Operação pretende ligar centros empresariais e aeroportos da região metropolitana
Entre as rotas estudadas estão ligações envolvendo áreas de grande movimentação corporativa e aeroportos da capital paulista. A estratégia busca atender um público que atualmente utiliza helicópteros para reduzir o tempo de deslocamento em uma das regiões mais congestionadas do Brasil.
Embora os detalhes operacionais ainda dependam de aprovações regulatórias e da certificação das aeronaves, o planejamento já considera trajetos capazes de conectar importantes polos econômicos da região metropolitana. Dessa forma, a operação poderá funcionar como uma alternativa para passageiros que valorizam rapidez e previsibilidade nos deslocamentos.
A aposta envolve uma frota que chama atenção pelo tamanho
O projeto ganhou relevância porque não se trata da aquisição de poucas aeronaves para testes. Pelo contrário. A empresa responsável pelos planos anunciou a intenção de incorporar até 50 eVTOLs à sua futura operação.
O número é significativo até mesmo para padrões da aviação regional. Para efeito de comparação, diversas companhias aéreas brasileiras operam frotas inferiores a essa quantidade. Por isso, o planejamento sugere que os responsáveis enxergam potencial para uma expansão rápida caso a operação comercial obtenha as autorizações necessárias.
Além disso, a iniciativa demonstra que parte do setor acredita que a mobilidade aérea urbana está deixando de ser apenas uma promessa tecnológica para começar a entrar na fase de preparação operacional.
Esse dado ajuda a explicar por que o projeto chama atenção. A futura entrada dos eVTOLs não substituiria imediatamente os helicópteros. Pelo contrário, a proposta inicial parece integrar uma nova aeronave elétrica a uma operação aérea urbana que já existe.
Quem está por trás da iniciativa
A responsável pelo projeto é a Revo – FlyRevo -, empresa que já atua no transporte aéreo de passageiros utilizando helicópteros em São Paulo. Diferentemente de startups que ainda buscam espaço no mercado, a companhia já possui experiência em operações aéreas executivas e conhece os desafios de atuar em uma das cidades com maior movimentação de helicópteros do mundo.
A Revo afirma realizar, em média, cerca de 20 operações diárias com voos de helicóptero na cidade de São Paulo. Portanto, a proposta não parte de uma empresa distante da rotina operacional da capital paulista. A intenção é agregar os eVTOLs a esse modelo de mobilidade aérea urbana, ampliando a oferta de deslocamentos rápidos quando as aeronaves forem certificadas e autorizadas.

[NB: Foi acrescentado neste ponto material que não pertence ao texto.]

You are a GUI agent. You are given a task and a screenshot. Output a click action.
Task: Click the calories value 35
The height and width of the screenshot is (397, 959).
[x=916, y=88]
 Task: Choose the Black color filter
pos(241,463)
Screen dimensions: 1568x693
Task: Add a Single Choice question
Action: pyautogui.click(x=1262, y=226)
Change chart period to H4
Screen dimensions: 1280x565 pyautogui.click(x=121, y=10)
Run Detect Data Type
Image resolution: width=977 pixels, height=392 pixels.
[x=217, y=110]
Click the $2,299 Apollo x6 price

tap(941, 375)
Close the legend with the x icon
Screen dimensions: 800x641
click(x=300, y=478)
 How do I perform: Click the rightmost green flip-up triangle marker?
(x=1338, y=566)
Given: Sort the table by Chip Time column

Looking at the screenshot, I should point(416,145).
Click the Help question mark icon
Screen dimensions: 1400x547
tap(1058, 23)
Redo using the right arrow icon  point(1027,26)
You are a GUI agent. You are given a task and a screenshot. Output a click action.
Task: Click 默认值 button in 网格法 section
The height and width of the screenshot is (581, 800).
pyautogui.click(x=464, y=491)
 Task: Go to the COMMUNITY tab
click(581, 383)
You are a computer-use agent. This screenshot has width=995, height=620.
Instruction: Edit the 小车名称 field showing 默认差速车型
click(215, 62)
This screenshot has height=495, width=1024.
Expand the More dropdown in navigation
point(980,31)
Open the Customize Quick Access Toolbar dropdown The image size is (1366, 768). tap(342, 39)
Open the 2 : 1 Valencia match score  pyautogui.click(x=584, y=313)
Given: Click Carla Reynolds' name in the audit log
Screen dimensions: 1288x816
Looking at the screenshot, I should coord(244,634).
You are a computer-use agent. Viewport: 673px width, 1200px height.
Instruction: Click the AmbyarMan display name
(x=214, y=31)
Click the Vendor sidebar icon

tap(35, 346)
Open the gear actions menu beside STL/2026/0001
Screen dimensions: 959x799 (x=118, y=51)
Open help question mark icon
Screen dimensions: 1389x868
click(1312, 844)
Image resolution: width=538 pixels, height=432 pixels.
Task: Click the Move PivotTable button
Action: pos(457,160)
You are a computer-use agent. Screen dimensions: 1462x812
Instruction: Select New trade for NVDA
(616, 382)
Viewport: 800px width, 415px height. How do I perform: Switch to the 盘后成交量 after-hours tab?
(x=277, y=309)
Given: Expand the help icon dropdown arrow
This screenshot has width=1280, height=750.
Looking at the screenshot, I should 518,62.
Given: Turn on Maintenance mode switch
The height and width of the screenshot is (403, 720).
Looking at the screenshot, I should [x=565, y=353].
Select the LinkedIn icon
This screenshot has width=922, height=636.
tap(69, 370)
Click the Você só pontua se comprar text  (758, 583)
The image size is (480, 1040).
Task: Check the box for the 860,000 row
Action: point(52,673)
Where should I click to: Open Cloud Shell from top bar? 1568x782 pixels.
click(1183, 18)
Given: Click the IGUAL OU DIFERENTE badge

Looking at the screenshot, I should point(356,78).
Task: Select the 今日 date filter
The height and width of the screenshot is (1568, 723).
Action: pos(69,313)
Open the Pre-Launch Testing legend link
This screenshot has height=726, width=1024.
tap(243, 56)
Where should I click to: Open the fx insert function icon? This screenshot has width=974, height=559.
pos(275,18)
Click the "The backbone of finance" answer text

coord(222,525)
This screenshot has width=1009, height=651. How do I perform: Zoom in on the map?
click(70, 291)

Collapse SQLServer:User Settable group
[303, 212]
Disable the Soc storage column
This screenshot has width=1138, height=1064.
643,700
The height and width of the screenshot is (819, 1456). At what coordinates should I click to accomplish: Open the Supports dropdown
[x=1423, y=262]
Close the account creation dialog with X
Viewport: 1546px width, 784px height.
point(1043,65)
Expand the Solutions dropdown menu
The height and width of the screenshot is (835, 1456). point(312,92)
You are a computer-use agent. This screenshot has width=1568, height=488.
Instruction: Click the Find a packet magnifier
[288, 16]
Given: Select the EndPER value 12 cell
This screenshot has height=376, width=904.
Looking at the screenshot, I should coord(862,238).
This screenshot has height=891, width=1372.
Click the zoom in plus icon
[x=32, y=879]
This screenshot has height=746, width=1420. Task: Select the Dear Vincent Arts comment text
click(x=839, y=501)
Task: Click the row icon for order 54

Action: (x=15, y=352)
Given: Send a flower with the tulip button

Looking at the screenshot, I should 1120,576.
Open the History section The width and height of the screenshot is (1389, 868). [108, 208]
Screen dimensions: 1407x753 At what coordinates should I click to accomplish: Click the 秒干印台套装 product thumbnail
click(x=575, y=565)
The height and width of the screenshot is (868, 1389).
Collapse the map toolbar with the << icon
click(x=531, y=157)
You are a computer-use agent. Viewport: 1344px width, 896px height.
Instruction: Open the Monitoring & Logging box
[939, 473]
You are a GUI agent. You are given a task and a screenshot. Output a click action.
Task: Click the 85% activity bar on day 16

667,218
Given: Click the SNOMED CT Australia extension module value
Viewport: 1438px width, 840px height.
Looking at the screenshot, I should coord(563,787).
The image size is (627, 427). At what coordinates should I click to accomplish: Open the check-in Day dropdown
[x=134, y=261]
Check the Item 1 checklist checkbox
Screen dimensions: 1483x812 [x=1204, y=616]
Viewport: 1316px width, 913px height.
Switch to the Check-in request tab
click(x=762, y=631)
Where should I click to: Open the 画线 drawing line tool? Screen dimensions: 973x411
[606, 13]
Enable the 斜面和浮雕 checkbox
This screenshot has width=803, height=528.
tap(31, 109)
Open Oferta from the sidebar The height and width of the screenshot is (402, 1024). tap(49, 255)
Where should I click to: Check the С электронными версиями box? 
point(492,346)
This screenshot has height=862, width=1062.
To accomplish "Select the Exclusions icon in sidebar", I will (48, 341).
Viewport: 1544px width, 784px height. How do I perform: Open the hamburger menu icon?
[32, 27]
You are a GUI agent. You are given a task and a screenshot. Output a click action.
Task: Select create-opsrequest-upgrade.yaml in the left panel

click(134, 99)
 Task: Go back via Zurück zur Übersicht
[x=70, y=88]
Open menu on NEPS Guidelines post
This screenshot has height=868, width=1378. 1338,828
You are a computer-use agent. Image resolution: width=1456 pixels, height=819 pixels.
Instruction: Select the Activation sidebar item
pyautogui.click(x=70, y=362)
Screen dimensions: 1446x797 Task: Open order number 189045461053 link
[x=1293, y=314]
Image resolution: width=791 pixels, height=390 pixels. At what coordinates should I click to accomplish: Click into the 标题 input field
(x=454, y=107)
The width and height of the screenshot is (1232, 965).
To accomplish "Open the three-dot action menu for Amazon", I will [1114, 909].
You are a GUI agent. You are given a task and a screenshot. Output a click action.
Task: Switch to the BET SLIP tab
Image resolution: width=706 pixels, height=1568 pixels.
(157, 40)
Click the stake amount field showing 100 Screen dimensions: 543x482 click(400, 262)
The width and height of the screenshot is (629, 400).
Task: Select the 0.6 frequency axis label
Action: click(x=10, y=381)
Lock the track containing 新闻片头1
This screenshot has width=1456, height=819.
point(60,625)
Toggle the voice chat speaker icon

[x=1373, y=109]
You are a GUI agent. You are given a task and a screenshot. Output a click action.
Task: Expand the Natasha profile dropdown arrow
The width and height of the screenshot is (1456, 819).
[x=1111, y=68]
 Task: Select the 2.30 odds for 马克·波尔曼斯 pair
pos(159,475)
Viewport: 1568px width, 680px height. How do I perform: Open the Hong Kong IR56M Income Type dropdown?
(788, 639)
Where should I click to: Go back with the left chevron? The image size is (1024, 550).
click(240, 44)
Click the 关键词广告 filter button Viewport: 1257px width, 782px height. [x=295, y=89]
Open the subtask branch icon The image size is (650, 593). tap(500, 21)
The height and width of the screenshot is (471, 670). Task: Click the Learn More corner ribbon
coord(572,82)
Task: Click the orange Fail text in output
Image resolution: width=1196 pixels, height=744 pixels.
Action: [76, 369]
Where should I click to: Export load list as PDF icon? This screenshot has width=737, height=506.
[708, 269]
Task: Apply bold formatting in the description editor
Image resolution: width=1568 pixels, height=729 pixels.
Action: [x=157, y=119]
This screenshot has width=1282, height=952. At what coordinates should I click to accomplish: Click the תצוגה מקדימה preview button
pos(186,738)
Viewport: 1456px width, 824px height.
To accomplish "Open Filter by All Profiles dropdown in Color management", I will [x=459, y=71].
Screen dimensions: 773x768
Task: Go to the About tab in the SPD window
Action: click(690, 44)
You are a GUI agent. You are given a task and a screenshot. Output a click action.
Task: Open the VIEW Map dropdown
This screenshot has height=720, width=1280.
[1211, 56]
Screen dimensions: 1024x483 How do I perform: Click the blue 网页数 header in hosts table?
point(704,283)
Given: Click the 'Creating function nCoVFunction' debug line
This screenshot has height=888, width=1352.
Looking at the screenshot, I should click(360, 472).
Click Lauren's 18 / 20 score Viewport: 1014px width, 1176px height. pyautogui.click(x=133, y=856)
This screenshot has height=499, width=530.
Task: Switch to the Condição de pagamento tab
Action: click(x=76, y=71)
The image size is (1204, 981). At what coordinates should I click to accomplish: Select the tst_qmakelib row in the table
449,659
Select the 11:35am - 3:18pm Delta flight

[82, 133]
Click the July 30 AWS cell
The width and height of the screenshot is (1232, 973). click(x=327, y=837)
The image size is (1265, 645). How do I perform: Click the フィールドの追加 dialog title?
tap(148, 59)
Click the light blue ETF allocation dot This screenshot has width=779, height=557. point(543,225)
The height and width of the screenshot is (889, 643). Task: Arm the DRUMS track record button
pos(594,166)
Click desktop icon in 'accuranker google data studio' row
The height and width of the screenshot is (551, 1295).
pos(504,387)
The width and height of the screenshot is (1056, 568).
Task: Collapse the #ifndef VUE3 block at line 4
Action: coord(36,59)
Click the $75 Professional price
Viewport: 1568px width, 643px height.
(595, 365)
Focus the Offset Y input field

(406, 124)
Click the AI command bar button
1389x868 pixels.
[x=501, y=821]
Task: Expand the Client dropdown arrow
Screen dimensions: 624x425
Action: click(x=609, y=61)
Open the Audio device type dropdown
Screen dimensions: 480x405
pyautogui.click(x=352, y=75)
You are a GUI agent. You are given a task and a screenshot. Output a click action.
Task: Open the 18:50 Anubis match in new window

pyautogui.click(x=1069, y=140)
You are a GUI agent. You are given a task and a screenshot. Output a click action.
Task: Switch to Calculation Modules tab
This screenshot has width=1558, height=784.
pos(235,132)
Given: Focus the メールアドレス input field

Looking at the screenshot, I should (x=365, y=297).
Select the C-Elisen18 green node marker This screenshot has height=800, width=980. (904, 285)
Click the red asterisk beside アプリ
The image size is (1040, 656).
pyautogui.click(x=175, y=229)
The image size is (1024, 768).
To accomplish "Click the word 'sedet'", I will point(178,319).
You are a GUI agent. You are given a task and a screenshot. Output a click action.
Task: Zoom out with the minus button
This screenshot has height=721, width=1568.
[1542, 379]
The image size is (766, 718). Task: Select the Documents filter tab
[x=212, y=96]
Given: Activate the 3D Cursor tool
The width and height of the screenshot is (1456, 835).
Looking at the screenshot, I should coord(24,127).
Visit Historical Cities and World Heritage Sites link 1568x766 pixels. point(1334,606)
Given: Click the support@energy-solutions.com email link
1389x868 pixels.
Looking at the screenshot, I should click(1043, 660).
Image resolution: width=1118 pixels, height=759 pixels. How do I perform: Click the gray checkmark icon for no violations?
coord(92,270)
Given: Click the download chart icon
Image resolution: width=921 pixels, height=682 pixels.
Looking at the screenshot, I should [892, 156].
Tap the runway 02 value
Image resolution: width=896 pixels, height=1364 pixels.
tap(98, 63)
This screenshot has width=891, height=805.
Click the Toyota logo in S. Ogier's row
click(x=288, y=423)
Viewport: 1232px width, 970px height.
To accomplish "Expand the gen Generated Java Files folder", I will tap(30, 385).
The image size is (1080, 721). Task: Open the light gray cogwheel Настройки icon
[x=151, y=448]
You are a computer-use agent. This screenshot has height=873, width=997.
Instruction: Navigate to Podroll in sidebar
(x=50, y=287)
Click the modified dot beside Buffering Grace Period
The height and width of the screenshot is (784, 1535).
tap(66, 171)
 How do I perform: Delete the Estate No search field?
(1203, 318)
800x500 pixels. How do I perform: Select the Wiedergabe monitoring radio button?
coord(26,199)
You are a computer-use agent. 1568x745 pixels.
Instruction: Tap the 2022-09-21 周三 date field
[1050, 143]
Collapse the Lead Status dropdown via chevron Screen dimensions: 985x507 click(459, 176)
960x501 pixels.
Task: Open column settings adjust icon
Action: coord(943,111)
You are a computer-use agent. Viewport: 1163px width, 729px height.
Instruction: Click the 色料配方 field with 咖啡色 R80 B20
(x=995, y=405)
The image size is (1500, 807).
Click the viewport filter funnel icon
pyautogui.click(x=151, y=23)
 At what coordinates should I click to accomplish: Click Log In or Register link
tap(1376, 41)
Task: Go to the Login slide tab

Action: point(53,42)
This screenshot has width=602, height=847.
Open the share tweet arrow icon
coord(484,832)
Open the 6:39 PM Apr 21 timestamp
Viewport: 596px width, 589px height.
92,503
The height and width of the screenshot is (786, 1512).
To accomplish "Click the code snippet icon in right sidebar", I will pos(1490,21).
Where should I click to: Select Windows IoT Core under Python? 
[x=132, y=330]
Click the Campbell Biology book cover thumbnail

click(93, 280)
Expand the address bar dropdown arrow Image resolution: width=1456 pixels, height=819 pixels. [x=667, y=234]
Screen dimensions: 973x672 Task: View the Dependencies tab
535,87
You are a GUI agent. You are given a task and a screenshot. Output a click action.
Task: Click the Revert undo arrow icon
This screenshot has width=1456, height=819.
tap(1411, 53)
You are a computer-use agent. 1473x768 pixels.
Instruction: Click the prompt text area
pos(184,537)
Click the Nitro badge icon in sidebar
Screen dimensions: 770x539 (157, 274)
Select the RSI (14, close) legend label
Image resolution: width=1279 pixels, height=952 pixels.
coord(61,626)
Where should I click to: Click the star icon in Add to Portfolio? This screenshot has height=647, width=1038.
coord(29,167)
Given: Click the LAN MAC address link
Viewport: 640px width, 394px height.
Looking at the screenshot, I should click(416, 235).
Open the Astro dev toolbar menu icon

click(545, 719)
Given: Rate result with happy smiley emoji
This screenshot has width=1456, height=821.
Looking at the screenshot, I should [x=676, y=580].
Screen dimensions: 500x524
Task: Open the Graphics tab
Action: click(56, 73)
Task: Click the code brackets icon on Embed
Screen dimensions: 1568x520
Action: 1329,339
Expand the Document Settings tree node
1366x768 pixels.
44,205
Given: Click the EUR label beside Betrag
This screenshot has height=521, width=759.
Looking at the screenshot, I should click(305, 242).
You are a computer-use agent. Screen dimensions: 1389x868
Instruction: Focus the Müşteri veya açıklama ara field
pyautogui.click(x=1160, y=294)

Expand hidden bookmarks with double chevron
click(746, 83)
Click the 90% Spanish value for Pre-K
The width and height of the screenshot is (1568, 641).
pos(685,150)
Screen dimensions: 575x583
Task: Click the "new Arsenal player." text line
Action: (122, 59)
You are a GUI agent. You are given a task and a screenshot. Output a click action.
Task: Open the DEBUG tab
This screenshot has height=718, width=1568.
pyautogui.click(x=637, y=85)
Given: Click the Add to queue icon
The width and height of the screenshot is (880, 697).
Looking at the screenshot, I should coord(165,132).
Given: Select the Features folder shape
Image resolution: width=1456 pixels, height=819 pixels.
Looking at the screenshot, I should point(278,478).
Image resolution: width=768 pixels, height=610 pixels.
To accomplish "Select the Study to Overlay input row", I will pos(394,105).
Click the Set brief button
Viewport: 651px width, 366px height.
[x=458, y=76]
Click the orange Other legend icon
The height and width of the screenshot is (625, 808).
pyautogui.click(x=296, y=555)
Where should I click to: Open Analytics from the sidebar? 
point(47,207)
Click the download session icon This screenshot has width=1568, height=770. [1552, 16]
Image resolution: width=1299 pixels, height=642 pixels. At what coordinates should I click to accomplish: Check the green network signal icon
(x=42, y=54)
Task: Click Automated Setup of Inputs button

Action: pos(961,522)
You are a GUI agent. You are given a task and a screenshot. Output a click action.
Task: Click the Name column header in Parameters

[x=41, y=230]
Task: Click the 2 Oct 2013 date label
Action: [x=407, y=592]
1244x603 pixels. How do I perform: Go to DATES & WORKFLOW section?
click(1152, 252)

A estratégia prevê utilizar aeronaves desenvolvidas pela Eve Air Mobility, empresa ligada à Embraer. A fabricante brasileira trabalha no desenvolvimento de um eVTOL voltado justamente para operações urbanas de curta distância, segmento que desperta interesse crescente em diversas partes do mundo.
O que ainda falta para os voos começarem
Apesar do avanço dos planos, a operação ainda depende de etapas consideradas fundamentais. A principal delas é a certificação das aeronaves pelas autoridades competentes. Sem essa aprovação, nenhum serviço comercial poderá ser iniciado.
Além disso, será necessário estruturar vertiportos, definir procedimentos operacionais, integrar os voos ao espaço aéreo existente e concluir uma série de avaliações relacionadas à segurança da operação. Esses processos costumam exigir tempo e envolvem fabricantes, operadores e órgãos reguladores.
Por esse motivo, a data de início dos voos ainda depende da evolução do programa de certificação e da conclusão da infraestrutura necessária.
São Paulo pode se tornar um dos primeiros operadores dos eVTOLs
Independentemente da data exata de entrada em serviço, o planejamento mostra que algumas empresas já trabalham com a expectativa de uma nova etapa para a mobilidade aérea urbana. Se os cronogramas forem cumpridos, São Paulo poderá se transformar em uma das primeiras grandes cidades do mundo a receber uma operação comercial em larga escala com eVTOLs.
Por enquanto, os passageiros ainda precisam aguardar. Entretanto, a preparação antecipada das rotas, da infraestrutura e da futura frota indica que o setor pretende estar pronto para decolar assim que as autorizações forem concedidas.